Reputation: 631
I am struggling with one thing in Pandas. I am not sure how to add a new rows at the beginning of each day, without using for .. in
, what takes a lot of time.
Below is a table, where date_time
is a timestamp
created with to_datetime
. For each day, before 09:00:00+01:00
I need to add a row with 08:00:00+01:00
and copy last value from previous day.
I will be grateful for any help.
date_time value
20437 2022-02-10 09:00:00+01:00 80.80 #<-before this
20438 2022-02-10 10:00:00+01:00 80.20
20439 2022-02-10 11:00:00+01:00 80.20
20440 2022-02-10 12:00:00+01:00 80.70
20441 2022-02-10 13:00:00+01:00 81.10
20442 2022-02-10 14:00:00+01:00 81.00
20443 2022-02-10 15:00:00+01:00 80.15
20444 2022-02-10 16:00:00+01:00 80.25
20445 2022-02-10 17:00:00+01:00 79.50
20446 2022-02-11 09:00:00+01:00 79.50 #<-before this
20447 2022-02-11 10:00:00+01:00 79.00
20448 2022-02-11 11:00:00+01:00 78.70
20449 2022-02-11 12:00:00+01:00 78.90
20450 2022-02-11 13:00:00+01:00 79.00
20451 2022-02-11 14:00:00+01:00 79.05
20452 2022-02-11 15:00:00+01:00 79.40
20453 2022-02-11 16:00:00+01:00 79.85
20454 2022-02-11 17:00:00+01:00 79.50
Upvotes: 1
Views: 71
Reputation: 13458
With the following dataframe:
import pandas as pd
df = pd.DataFrame(
{
"date_time": [
"2022-02-10 09:00:00+01:00",
"2022-02-10 10:00:00+01:00",
"2022-02-10 11:00:00+01:00",
"2022-02-10 12:00:00+01:00",
"2022-02-10 13:00:00+01:00",
"2022-02-10 14:00:00+01:00",
"2022-02-10 15:00:00+01:00",
"2022-02-10 16:00:00+01:00",
"2022-02-10 17:00:00+01:00",
"2022-02-11 09:00:00+01:00",
"2022-02-11 10:00:00+01:00",
"2022-02-11 11:00:00+01:00",
"2022-02-11 12:00:00+01:00",
"2022-02-11 13:00:00+01:00",
"2022-02-11 14:00:00+01:00",
"2022-02-11 15:00:00+01:00",
"2022-02-11 16:00:00+01:00",
"2022-02-11 17:00:00+01:00",
],
"value": [
80.8,
80.2,
80.2,
80.7,
81.1,
81.0,
80.15,
80.25,
79.5,
79.5,
79.0,
78.7,
78.9,
79.0,
79.05,
79.4,
79.85,
79.5,
],
}
)
You could try this:
df["date_time"] = pd.to_datetime(df["date_time"])

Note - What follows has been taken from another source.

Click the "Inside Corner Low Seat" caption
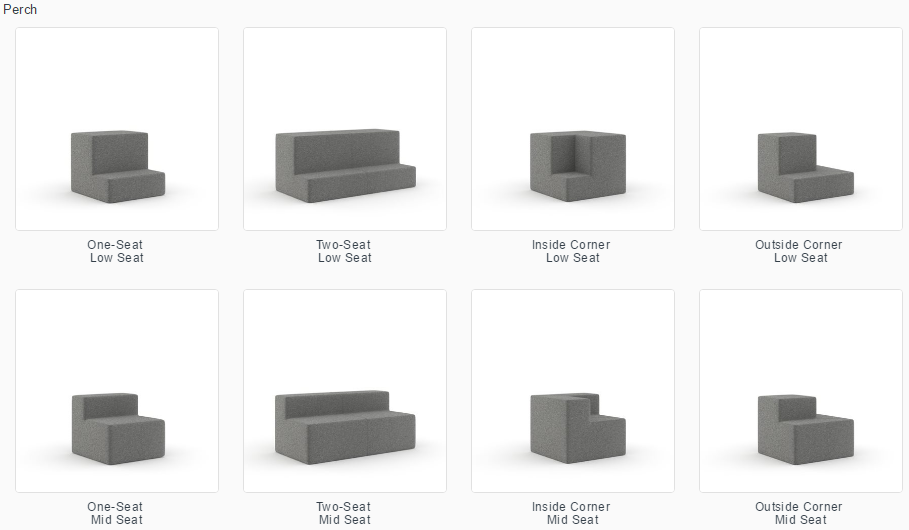Screen dimensions: 909x530 572,251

new_rows = df.copy()[df["date_time"].dt.hour == 9]
new_rows["date_time"] = new_rows["date_time"].apply(lambda x: x - pd.Timedelta(hours=1))

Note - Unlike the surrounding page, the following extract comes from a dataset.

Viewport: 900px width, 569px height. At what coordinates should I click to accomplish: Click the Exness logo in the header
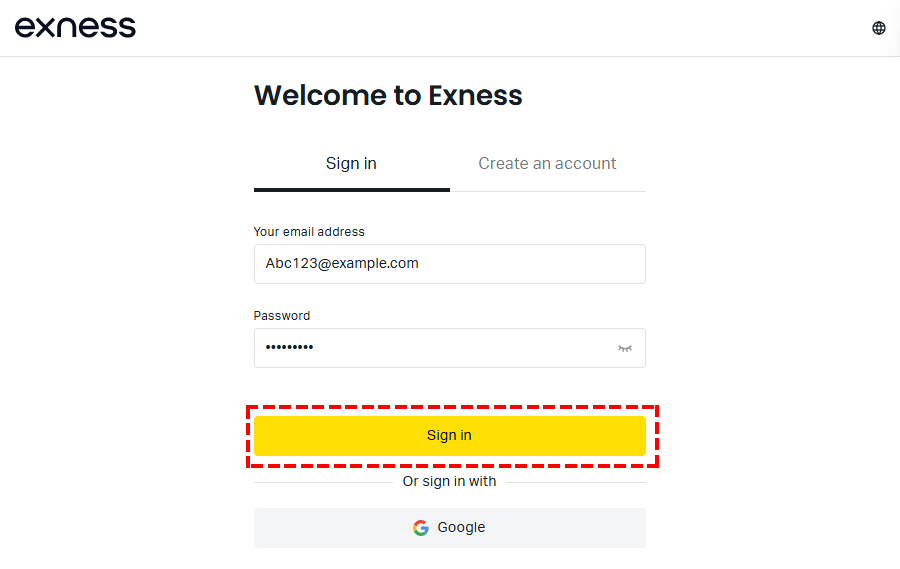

new_df = pd.concat([df, new_rows]).sort_values(by="date_time", ignore_index=True)
print(new_df)
# Output
date_time value
0 2022-02-10 08:00:00+01:00 80.80
1 2022-02-10 09:00:00+01:00 80.80
2 2022-02-10 10:00:00+01:00 80.20
3 2022-02-10 11:00:00+01:00 80.20
4 2022-02-10 12:00:00+01:00 80.70
5 2022-02-10 13:00:00+01:00 81.10
6 2022-02-10 14:00:00+01:00 81.00
7 2022-02-10 15:00:00+01:00 80.15
8 2022-02-10 16:00:00+01:00 80.25
9 2022-02-10 17:00:00+01:00 79.50
10 2022-02-11 08:00:00+01:00 79.50
11 2022-02-11 09:00:00+01:00 79.50
12 2022-02-11 10:00:00+01:00 79.00
13 2022-02-11 11:00:00+01:00 78.70
14 2022-02-11 12:00:00+01:00 78.90
15 2022-02-11 13:00:00+01:00 79.00
16 2022-02-11 14:00:00+01:00 79.05
17 2022-02-11 15:00:00+01:00 79.40
18 2022-02-11 16:00:00+01:00 79.85
19 2022-02-11 17:00:00+01:00 79.50
Upvotes: 1